To better cater to consumer demands for greater speed, flexibility and accessibility of delivery options, DHL Express has been continually enhancing last-mile and digital capabilities within its network.

For example, its recent partnership with SingPost sees over 160 POPStations added to its locker network, thereby boosting the number of parcel pick-up points to 408 nationwide. It has also added user registration to its On Demand Delivery service to offer more convenience and delivery options for consumers.

Given the emphasis placed on delivery options, businesses that can provide this alongside quick responses and short delivery times stand a good chance of delivering memorable shopping experiences, thereby retaining customer loyalty.


We are in the midst of Industry 4.0, where growth is at an exponential pace and affects nearly all industries.
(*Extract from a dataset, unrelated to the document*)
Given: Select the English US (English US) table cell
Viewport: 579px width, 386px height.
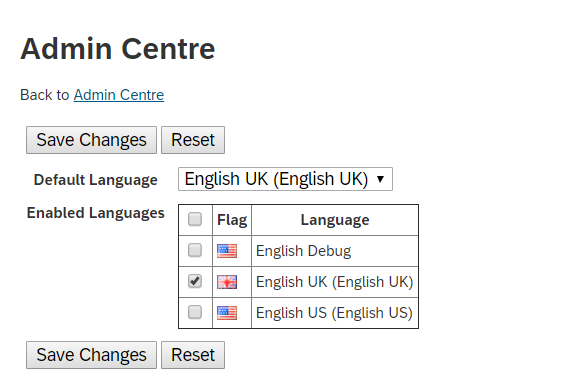Looking at the screenshot, I should click(335, 313).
Building on the digital transformation of the third industrial revolution, Industry 4.0 is the union of Technology and Operational Technology with the digital industry, the marriage of which is catalysed by innovation accelerators such as Internet of Things (IoT), artificial intelligence and cyber-physical systems.

The demand for innovation accelerators is significant here - a recent study by IDC and Lenovo reported that the Asia-Pacific excluding Japan will become the largest market for innovation accelerators in 2020 with an expected value of more than US$600 billion. There will be relatively strong rates of adoption of new technologies among companies in Asia too.

One of the most popular innovation accelerators is IoT, and at the heart of it lies asset optimisation. It is a broad spectrum of technology but ultimately, IoT improves warehouse operational efficiency, increases safety and security, and enhances customer experience.

For example, DHL's South Asia Hub (SAH) at Changi Airfreight Centre has seen a dramatic growth in its efficiency with its automated system and multidimensional tunnel scanners that accelerate barcode reading. Smart security systems at SAH also enable retrieval of shipment-specific footages in mere seconds, greatly enhancing traceability. By connecting the previously unconnected, IoT creates immense potential for businesses to improve the speed and accuracy of decisions through the analysis and application of digital information.

Ultimately, the managers of tomorrow's supply chains will need to outpace rising costs without compromising service and one way to do that is to use automation for repetitive tasks to free up workers for higher-value work, thus increasing their productivity.


The advent of new technologies is sweeping the world by storm, and no company should expect to be exempted from it. But while change is uncertain, it need not be uncomfortable if we learn to plan ahead. To prepare themselves, businesses should start future-proofing their operations by exploring the application of new business models, customer solutions and new technologies - all to ensure greater efficiency and relevance with the rapidly changing times.

  • The writer is managing director for DHL Express Singapore.